▶ **REQUIREMENT**:
The output is the lines below from the one with "Browse repository at commit b262452" through the one with "Open the checks", both included, printed exactly and with no other line.

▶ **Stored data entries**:
::::
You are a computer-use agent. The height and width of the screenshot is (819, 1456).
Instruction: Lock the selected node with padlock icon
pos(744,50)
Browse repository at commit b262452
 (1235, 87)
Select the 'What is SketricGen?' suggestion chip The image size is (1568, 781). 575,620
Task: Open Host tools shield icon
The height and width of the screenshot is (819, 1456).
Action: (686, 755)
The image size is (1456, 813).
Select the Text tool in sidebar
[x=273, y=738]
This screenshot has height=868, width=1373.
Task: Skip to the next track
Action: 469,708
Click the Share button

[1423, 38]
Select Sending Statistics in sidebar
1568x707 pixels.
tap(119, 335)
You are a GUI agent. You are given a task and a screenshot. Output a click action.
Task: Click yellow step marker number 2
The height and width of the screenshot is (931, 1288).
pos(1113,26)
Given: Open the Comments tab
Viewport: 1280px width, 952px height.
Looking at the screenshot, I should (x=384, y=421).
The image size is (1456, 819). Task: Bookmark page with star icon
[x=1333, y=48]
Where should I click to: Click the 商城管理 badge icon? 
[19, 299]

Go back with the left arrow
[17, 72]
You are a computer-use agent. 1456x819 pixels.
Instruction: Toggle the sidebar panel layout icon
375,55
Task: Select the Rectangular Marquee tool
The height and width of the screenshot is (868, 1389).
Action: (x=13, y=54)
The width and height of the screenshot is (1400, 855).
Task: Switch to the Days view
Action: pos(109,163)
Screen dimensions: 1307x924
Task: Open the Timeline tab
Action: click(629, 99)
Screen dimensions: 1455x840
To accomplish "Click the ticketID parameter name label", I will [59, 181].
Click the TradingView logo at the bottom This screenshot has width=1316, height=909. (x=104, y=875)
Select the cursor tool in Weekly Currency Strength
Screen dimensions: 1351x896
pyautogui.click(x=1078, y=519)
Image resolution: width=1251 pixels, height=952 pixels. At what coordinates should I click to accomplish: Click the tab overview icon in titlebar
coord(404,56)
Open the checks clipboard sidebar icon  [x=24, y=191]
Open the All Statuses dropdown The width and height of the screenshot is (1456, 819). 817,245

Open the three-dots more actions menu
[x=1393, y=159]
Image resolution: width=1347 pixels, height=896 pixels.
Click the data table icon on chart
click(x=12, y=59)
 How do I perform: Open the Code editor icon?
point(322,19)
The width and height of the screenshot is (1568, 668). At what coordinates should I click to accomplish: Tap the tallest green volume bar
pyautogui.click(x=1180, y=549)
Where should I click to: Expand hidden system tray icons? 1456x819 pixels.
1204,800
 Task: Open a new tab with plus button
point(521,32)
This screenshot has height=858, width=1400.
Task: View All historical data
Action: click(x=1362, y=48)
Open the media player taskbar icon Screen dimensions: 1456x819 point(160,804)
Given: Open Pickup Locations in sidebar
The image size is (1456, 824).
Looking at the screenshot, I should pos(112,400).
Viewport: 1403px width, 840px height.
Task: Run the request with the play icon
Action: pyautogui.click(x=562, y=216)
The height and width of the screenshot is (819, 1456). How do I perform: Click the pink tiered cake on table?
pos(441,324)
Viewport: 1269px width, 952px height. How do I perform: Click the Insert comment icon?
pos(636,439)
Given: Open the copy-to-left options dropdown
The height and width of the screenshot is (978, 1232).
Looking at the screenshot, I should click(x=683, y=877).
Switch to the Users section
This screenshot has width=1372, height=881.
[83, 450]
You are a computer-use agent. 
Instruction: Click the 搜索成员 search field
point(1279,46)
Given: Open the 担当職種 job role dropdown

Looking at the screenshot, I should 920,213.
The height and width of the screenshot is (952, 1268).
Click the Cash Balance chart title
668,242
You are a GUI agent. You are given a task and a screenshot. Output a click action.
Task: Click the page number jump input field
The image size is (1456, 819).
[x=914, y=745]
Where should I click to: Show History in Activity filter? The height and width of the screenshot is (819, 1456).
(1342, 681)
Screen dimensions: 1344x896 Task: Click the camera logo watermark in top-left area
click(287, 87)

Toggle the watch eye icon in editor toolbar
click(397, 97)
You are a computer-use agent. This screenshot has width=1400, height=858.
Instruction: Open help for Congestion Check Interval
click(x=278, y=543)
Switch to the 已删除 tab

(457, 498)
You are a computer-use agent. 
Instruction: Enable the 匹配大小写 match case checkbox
::::
▶ **RESPONSE AREA**:
Browse repository at commit b262452
 (1235, 87)
Select the 'What is SketricGen?' suggestion chip The image size is (1568, 781). 575,620
Task: Open Host tools shield icon
The height and width of the screenshot is (819, 1456).
Action: (686, 755)
The image size is (1456, 813).
Select the Text tool in sidebar
[x=273, y=738]
This screenshot has height=868, width=1373.
Task: Skip to the next track
Action: 469,708
Click the Share button

[1423, 38]
Select Sending Statistics in sidebar
1568x707 pixels.
tap(119, 335)
You are a GUI agent. You are given a task and a screenshot. Output a click action.
Task: Click yellow step marker number 2
The height and width of the screenshot is (931, 1288).
pos(1113,26)
Given: Open the Comments tab
Viewport: 1280px width, 952px height.
Looking at the screenshot, I should (x=384, y=421).
The image size is (1456, 819). Task: Bookmark page with star icon
[x=1333, y=48]
Where should I click to: Click the 商城管理 badge icon? 
[19, 299]

Go back with the left arrow
[17, 72]
You are a computer-use agent. 1456x819 pixels.
Instruction: Toggle the sidebar panel layout icon
375,55
Task: Select the Rectangular Marquee tool
The height and width of the screenshot is (868, 1389).
Action: (x=13, y=54)
The width and height of the screenshot is (1400, 855).
Task: Switch to the Days view
Action: pos(109,163)
Screen dimensions: 1307x924
Task: Open the Timeline tab
Action: click(629, 99)
Screen dimensions: 1455x840
To accomplish "Click the ticketID parameter name label", I will [59, 181].
Click the TradingView logo at the bottom This screenshot has width=1316, height=909. (x=104, y=875)
Select the cursor tool in Weekly Currency Strength
Screen dimensions: 1351x896
pyautogui.click(x=1078, y=519)
Image resolution: width=1251 pixels, height=952 pixels. At what coordinates should I click to accomplish: Click the tab overview icon in titlebar
coord(404,56)
Open the checks clipboard sidebar icon  [x=24, y=191]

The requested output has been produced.